> **The request**: Please return each line of the material below that contains the string "should", treating uppercase and lowercase as different.
** begin **
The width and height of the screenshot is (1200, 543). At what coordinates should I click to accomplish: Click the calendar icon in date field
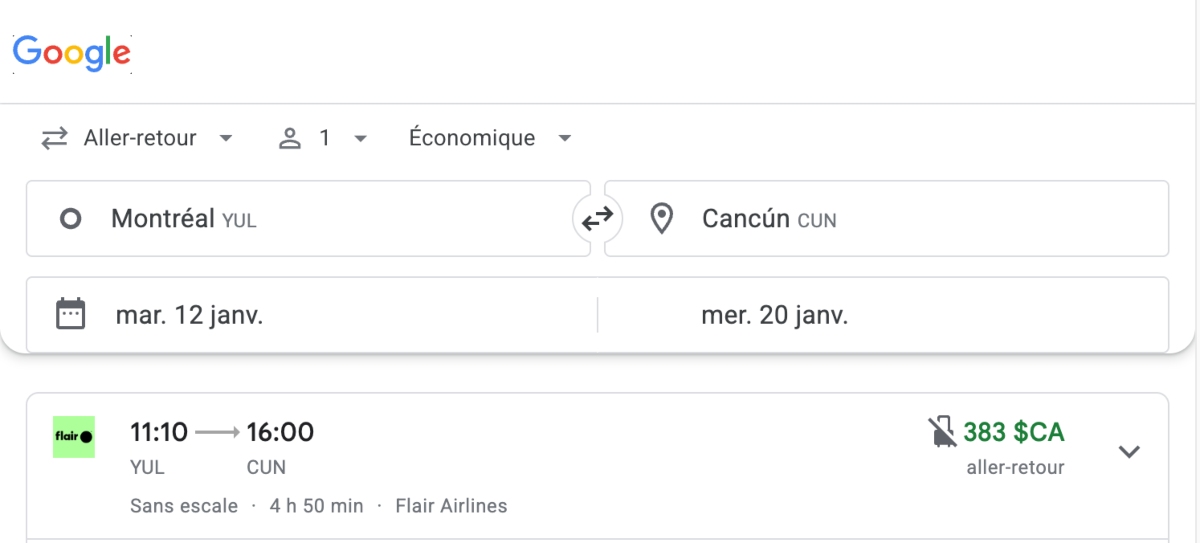pyautogui.click(x=70, y=315)
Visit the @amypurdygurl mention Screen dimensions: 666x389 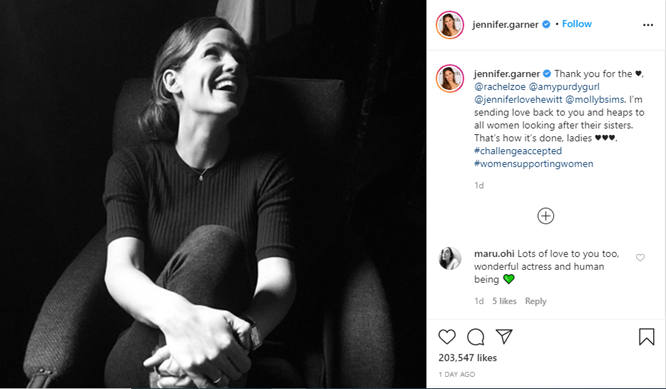(564, 87)
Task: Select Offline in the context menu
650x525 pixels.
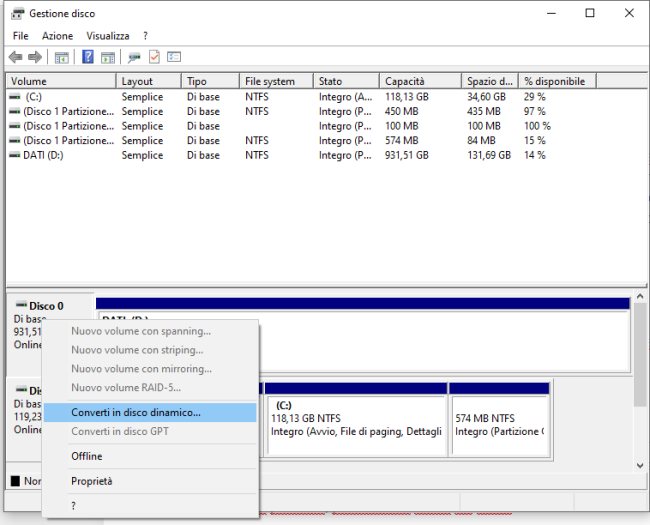Action: [86, 456]
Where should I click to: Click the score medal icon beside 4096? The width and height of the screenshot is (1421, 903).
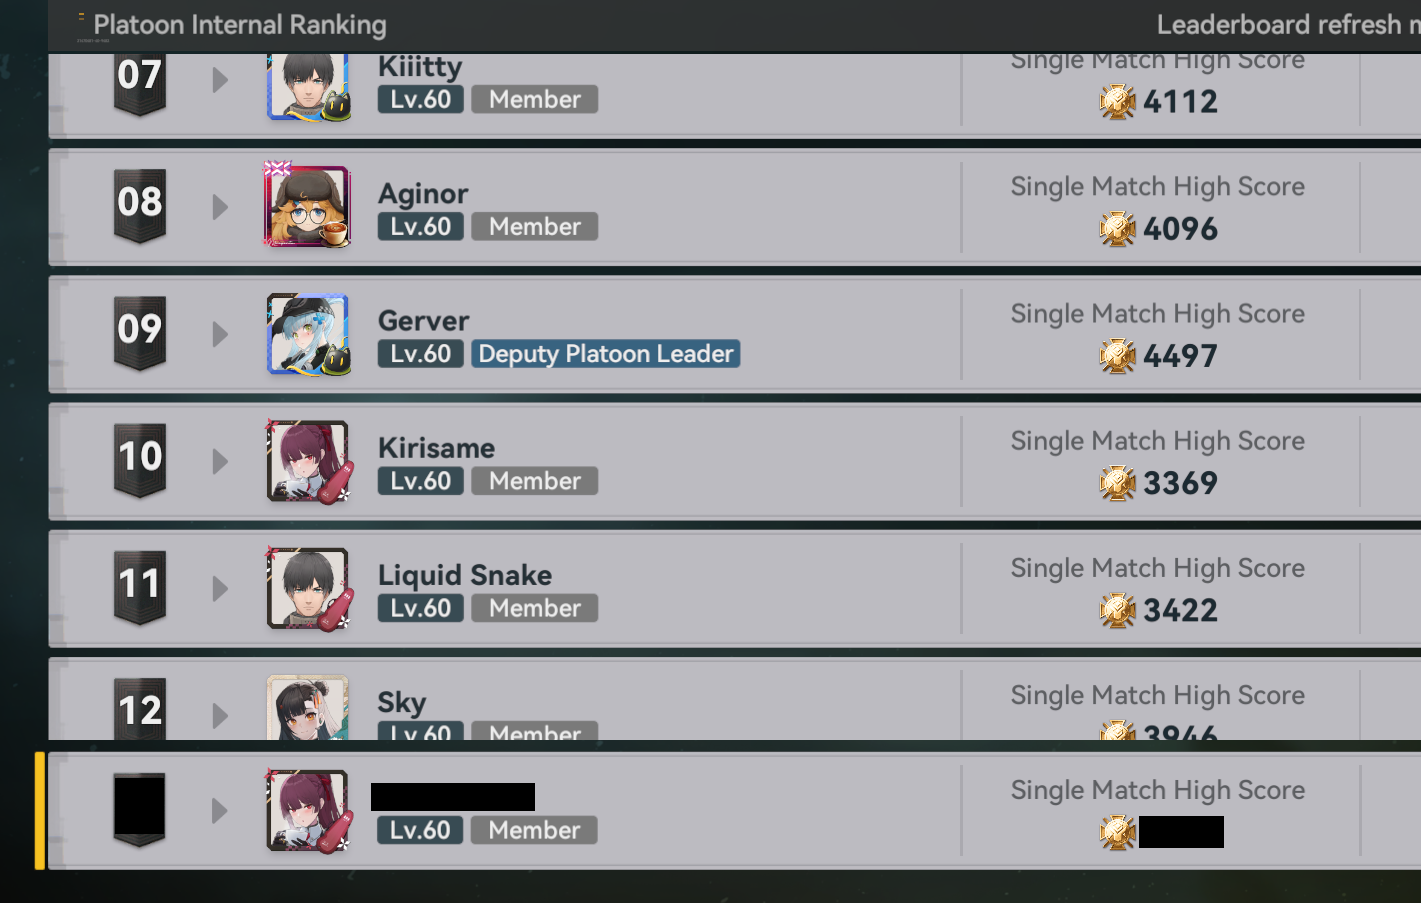(x=1117, y=229)
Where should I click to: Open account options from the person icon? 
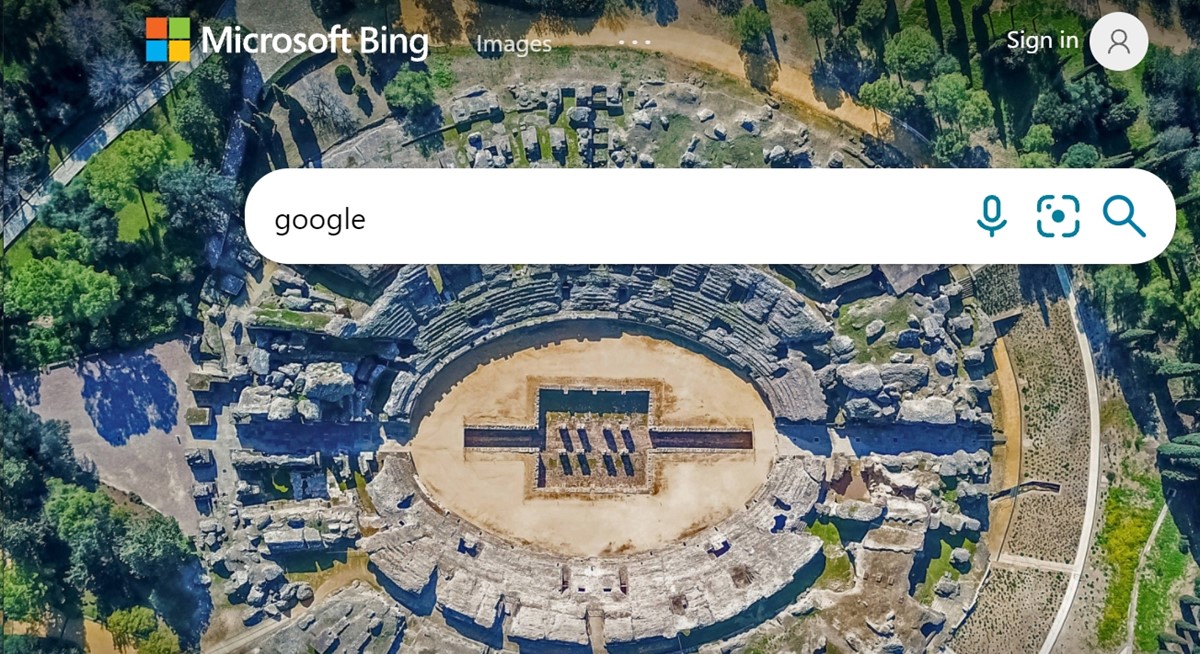pos(1119,41)
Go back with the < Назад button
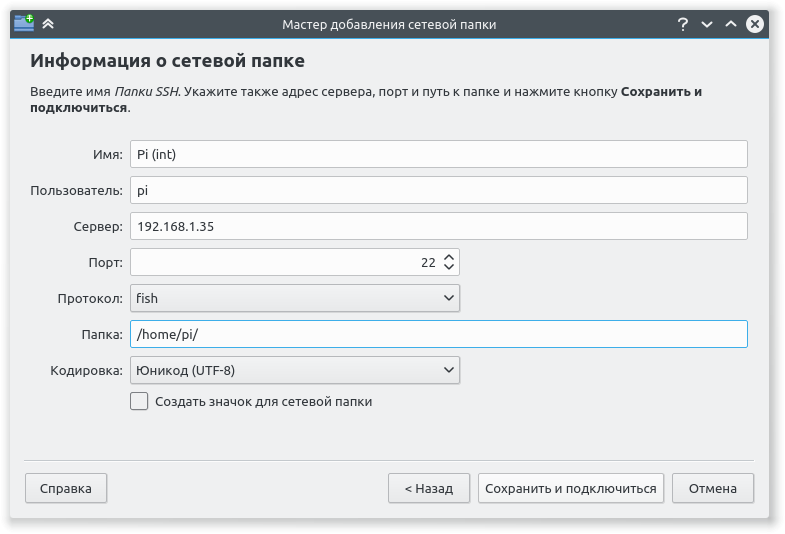785x534 pixels. coord(429,488)
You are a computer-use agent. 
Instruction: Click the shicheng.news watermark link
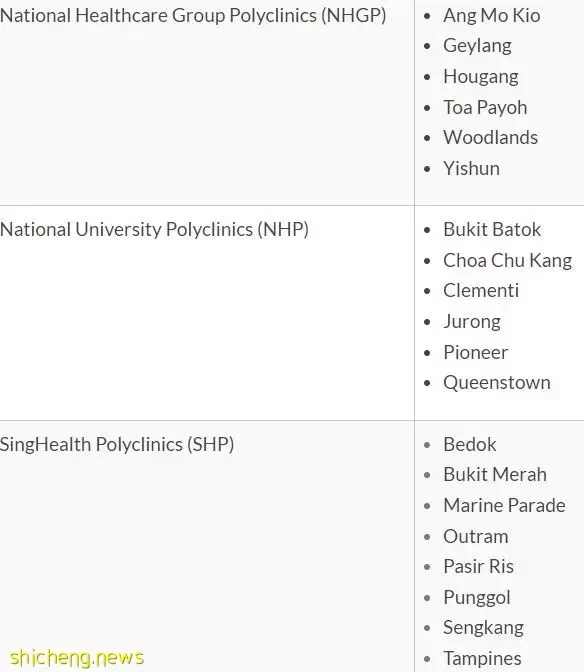77,658
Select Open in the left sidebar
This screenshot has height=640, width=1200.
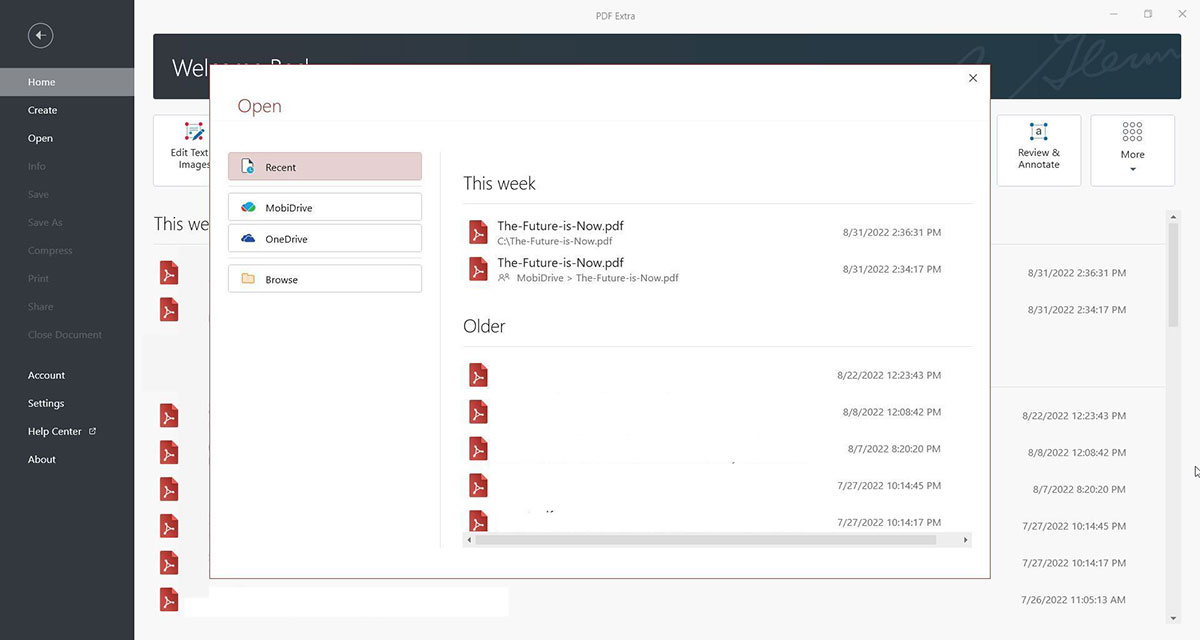pos(40,138)
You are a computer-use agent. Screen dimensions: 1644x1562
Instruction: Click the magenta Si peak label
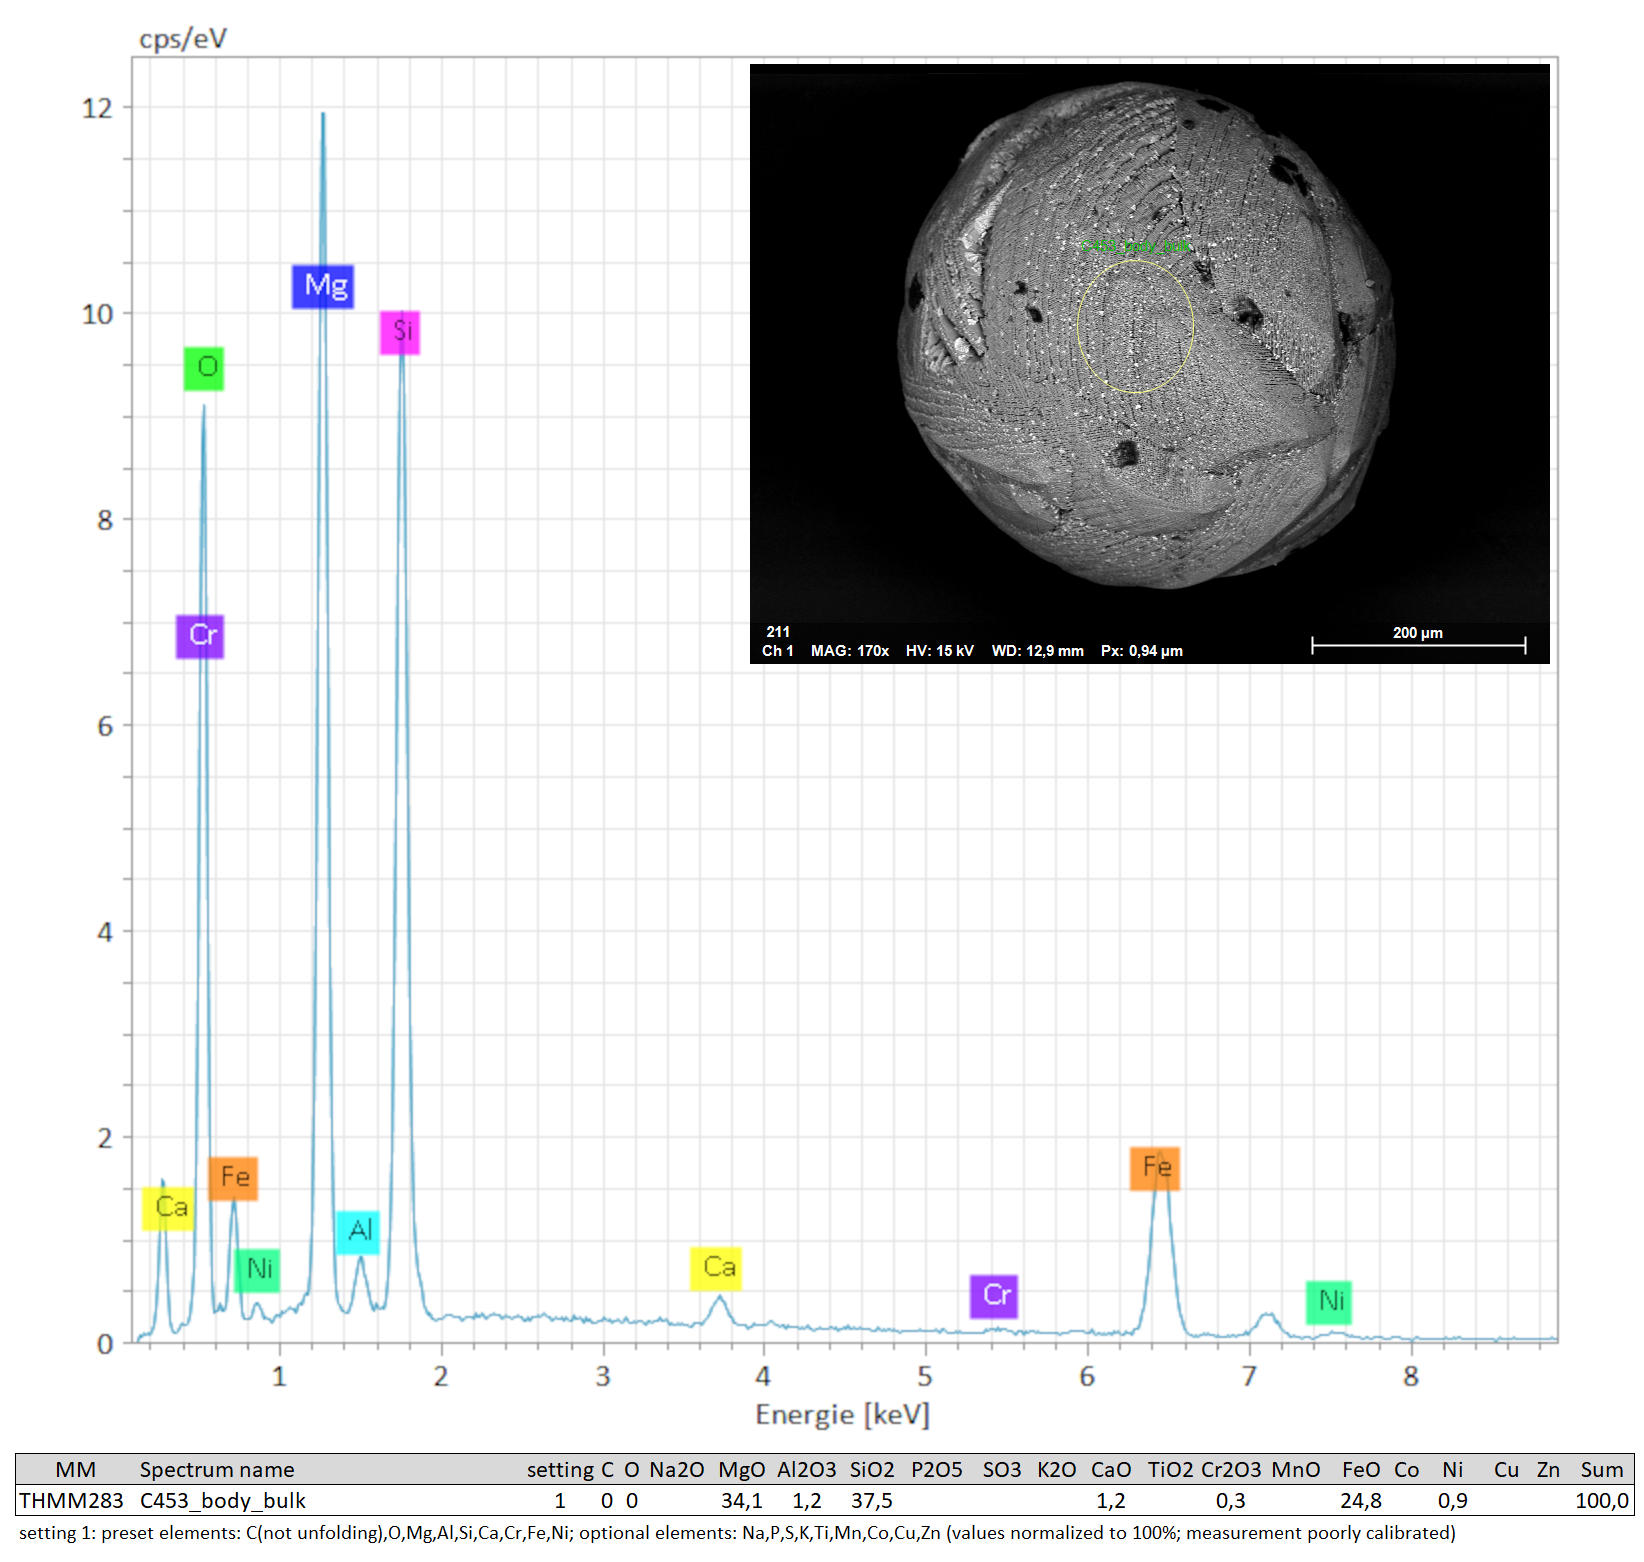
** end **
> **Written answer**:
The width and height of the screenshot is (1200, 543). At what coordinates should I click to accomplish: Click the calendar icon in date field
Where should I click to: Click the score medal icon beside 4096? The width and height of the screenshot is (1421, 903).
Where should I click to: Open account options from the person icon? 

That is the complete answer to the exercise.